We tend to relate VR to game, to psychological therapy and to immersive storytelling. However, VR doesn’t give birth the things above, but somehow enhances their functionalities and enriches the experience with more information at the same amount of time. Also, the nature of the new media tech extends human physical ability/limit, which contributes to that experience enrichment.
This week’s readings remind me of Marshall McLuhan’s book “Understanding Media: The Extensions of Man”, where he brought up this famous phrase “The medium is the the message”. He wrote that the medium is the tunnel where message transmits is more critical to study than the meaning of the contents. Similarly, in the “Future Presence", Peter Rubin gave the example of the movie “Up”, where the immersive viewing experience is not from the contents itself, but the camera perspective and the audiovisual theater equipments.
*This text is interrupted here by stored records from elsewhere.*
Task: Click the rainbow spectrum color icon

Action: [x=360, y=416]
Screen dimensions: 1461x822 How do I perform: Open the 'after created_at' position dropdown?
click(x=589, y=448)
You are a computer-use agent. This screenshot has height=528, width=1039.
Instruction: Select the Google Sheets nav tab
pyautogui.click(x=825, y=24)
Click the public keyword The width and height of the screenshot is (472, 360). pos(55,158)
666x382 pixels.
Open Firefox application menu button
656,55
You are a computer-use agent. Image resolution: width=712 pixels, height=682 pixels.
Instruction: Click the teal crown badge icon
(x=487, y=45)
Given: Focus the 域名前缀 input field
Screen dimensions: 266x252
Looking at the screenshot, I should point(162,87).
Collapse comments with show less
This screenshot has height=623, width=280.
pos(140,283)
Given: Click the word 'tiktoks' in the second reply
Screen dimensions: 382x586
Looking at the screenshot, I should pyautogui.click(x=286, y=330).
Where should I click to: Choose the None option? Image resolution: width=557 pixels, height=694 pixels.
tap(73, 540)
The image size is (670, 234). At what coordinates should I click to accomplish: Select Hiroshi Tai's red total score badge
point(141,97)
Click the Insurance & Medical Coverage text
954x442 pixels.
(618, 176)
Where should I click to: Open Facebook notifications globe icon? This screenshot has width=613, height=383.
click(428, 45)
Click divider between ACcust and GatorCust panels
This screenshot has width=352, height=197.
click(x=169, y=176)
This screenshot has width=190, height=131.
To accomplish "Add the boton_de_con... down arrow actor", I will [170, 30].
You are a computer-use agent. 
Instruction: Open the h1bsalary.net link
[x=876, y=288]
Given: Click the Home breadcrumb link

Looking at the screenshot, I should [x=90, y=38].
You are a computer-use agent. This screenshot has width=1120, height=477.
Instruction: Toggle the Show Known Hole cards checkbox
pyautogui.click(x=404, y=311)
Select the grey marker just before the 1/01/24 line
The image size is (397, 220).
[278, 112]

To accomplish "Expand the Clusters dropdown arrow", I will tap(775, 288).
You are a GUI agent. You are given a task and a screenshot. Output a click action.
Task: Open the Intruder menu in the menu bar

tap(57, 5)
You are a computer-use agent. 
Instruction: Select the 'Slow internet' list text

It is the characteristics of the medium that shape our perceptions of the contents, because by the end of the day, human beings might have repetitively stating the similar manifesto for hundreds of years. For example, bread is present almost in every culture with simple mix of flour, water and yeast, and however it is the local water in New York makes the bagel authentic, different from bread in other places.

Further, VR as a new media technology seems to bring us a new reality, which is virtual from the ground reality we consider as real. Like the Rubin said, a photo, a video game or a movie is an artificial reality, and only the physical presence marks the difference from ground reality. However, “an experience doesn’t have to look exactly like real life in order to be immersive”, and I think human empathy plays a big part of it which enable us to think and feel in the whatever medium/content/character’s perspective as we are physically present. VR is usually set to first-person perspective, which gives users a lot more agency to explore the world, absorb information and shape opinions.
Interestingly, Rubin drew an idea from The International Society of Presence Research that human sometime will overlook the technology that they are using. I think human brain can process information quickly, and if the artificial world is weakly designed with less details, we tend to finished the exploring and get back to the ground reality very fast. However, if the artificial world is interesting and filled with details or puzzles that keep drawing our attentions, we might not be able to notice the technology we are using (Psychologically speaking, human can not multitask but shifting attention from one item to another fast enough to cheat oneself that he/she can multitask).
In short, though we like to discuss how “real” this virtual reality work is, I think it is more important to consider why we would expect something artificial to be real, which is often the motivation for next technological innovation. Perhaps, we wants to have more control over the environment, not the motherland natural environment, but the subjective environment — the perceptible information around us. From mass media to self-generated content platform, and from traditional ad billboard to niche marketing, we are focusing more on individual life experience, where societal power relationship also becomes more decentralized. Imagine one day, if every VR user can create his/her own nation, develop his/her own culture and even trade with other VR avatar with virtual currency, how will us manage the politics in VR world and the one in ground reality?